╭─ TASK MATERIAL

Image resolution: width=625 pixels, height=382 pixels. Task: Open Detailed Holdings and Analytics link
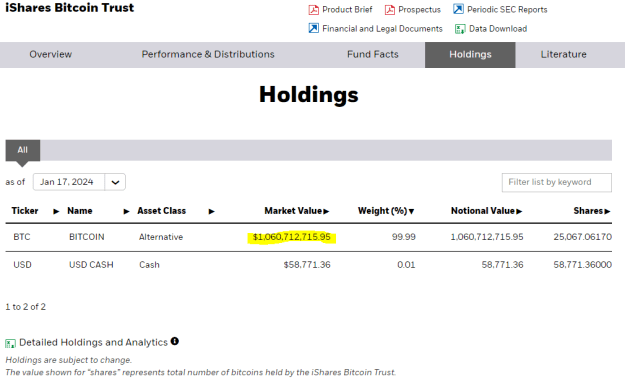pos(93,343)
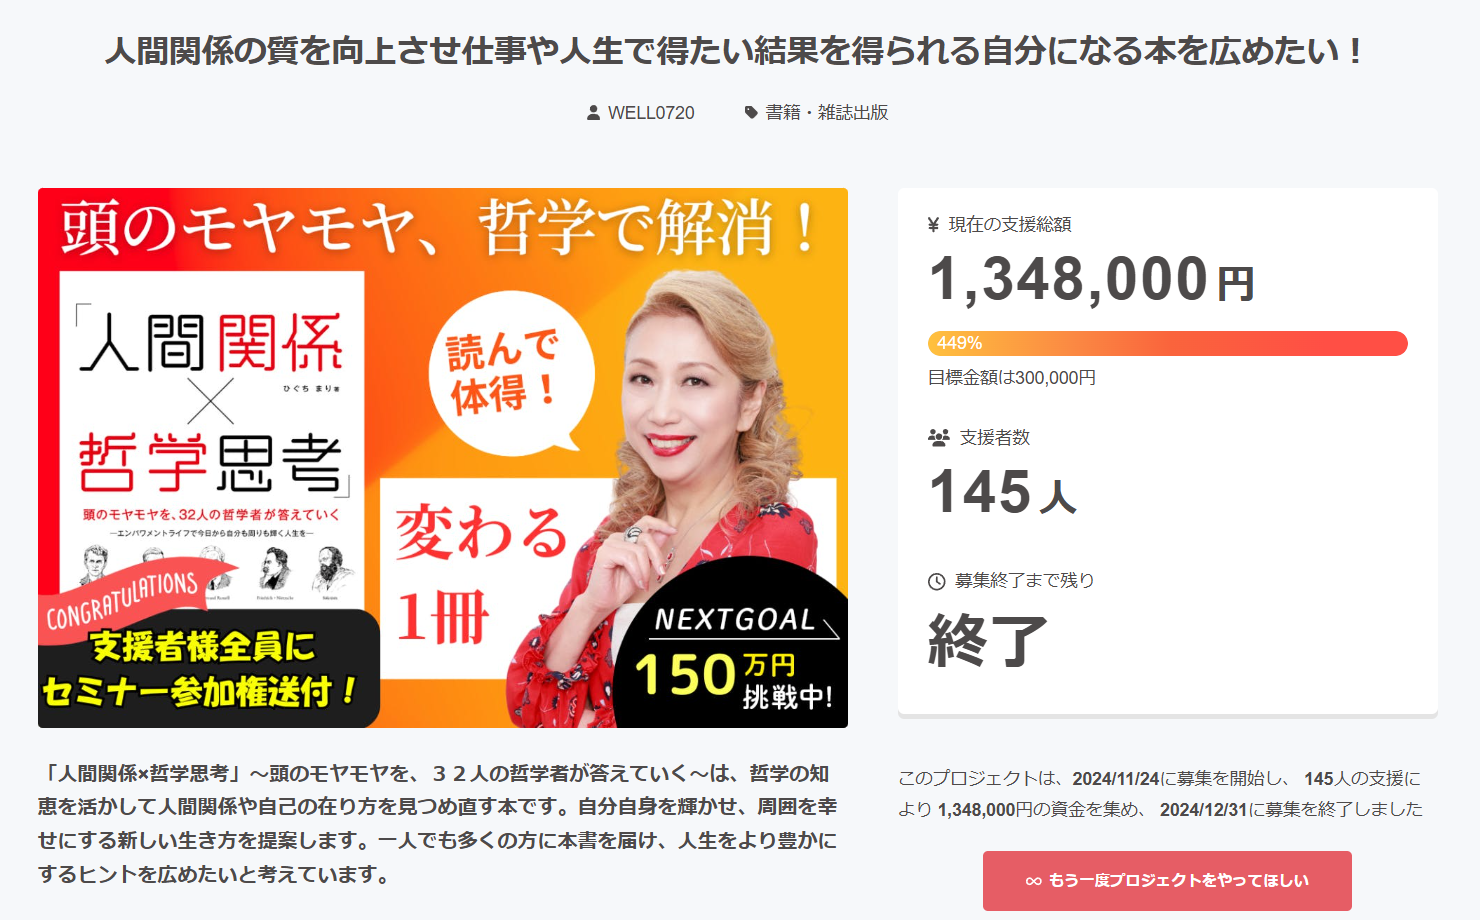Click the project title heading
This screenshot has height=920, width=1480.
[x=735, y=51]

╰─

- [TASK TO COMPLETE]: Every line above should be transcribed word for word; leave the pictures out.

- [WRITTEN SOLUTION]:
Image resolution: width=625 pixels, height=382 pixels. Task: Open Detailed Holdings and Analytics link
pos(93,343)
Click the project title heading
This screenshot has height=920, width=1480.
[x=735, y=51]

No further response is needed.